Scammer Fined Over $1.9 Million
A federal court has ordered Dillon Michael Dean of Colorado, and his UK-registered company The Entrepreneurs Headquarters Limited (TEH), to pay over $1.9 million in civil monetary penalties and restitution. A judge found that Dean engaged in a fraudulent scheme to solicit bitcoin from the public, lied that customers’ funds would be invested in products including binary options, and misappropriated clients’ funds. He also failed to register with the CFTC as a Commodity Pool Operator.
According to the findings, from approximately April 2017 to January 18, 2018, Dean solicited at least $499,264.04 worth of bitcoin from at least 127 members of the public. He promised to convert this into fiat and invest it on customers’ behalf in a pooled investment, including trading binary options on an online exchange. He lured victims by false claims of trading expertise and promises of high returns in Youtube videos and Facebook posts. But he never actually engaged in trading on behalf of customers, and his purported trading profits were fictitious.

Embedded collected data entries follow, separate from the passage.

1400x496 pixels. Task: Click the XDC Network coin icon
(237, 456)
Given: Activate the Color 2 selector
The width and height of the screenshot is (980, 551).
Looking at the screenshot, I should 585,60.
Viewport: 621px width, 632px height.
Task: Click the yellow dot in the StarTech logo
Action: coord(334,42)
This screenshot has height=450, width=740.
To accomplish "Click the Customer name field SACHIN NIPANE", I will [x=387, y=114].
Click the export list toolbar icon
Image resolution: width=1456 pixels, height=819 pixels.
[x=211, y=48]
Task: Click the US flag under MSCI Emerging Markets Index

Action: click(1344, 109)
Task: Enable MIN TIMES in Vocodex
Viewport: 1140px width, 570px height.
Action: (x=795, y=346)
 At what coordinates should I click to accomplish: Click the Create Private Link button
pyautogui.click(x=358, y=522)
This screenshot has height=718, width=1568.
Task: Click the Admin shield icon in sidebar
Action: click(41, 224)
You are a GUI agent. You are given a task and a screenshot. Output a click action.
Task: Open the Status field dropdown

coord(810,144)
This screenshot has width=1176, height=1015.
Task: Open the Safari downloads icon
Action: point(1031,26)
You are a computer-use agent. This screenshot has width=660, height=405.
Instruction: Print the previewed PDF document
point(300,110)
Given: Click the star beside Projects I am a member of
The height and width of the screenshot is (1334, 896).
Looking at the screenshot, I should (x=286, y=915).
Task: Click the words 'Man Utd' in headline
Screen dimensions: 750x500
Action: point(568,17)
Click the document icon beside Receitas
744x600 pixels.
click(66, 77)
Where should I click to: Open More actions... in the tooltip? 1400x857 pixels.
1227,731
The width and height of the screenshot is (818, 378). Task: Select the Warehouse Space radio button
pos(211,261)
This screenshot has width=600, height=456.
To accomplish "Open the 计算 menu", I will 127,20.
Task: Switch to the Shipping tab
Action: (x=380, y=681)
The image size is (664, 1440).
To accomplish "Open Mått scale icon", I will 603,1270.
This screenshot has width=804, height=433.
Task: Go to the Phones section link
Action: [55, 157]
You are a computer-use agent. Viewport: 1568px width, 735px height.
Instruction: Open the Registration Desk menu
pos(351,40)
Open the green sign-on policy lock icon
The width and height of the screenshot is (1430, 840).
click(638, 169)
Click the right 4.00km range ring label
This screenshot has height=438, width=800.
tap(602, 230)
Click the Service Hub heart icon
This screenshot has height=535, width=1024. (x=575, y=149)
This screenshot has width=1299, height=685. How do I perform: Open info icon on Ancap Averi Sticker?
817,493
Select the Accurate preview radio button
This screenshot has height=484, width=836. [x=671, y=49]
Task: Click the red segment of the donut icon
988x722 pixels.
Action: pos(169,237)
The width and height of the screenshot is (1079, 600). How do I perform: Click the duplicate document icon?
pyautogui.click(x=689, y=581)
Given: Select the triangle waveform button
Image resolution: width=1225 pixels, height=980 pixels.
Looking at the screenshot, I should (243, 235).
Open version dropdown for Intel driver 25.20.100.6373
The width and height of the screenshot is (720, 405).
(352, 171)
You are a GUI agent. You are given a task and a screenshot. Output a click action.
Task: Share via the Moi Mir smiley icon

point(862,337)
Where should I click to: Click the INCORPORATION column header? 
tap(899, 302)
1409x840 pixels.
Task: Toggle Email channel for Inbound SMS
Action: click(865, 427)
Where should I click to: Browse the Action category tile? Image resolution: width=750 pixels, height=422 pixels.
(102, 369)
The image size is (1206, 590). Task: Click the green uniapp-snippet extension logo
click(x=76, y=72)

The Israeli police has announced that its cyber investigators have identified a new type of ransom attack targeting online porn viewers. The warning to the public explained that in recent weeks there have been a number of complaints about ransom demands via e-mail. The messages said that the recipient’s computer had malware installed, which activated the camera to film when vising a site displaying sexual content. In order to avoid the distribution of the allegedly filmed videos to all his contacts, the recipient was required to pay a ransom in bitcoin. The message included the recipient’s e-mail and password to give it credibility. However, the investigators found out that the threats were not really backed up by videos and that the e-mail addresses and passwords were taken from old sites that contained hacked e-mail addresses.
London Police’s Crypto Course
A City of London Police spokeswoman has confirmed the launch of a new cryptocurrency course at their Economic Crime Academy. “It is designed to provide delegates with the skills and knowledge required to recognise and manage cryptocurrencies in an investigation. On successful completion of this course, participants will understand how to detect, seize and investigate the use of cryptocurrencies in an investigative context. It will be the first of its kind and has been developed in response to feedback from police officers nationally who felt there wasn’t enough training available in this area.” She also added that a pilot of the course was already conducted, and another is planned for August.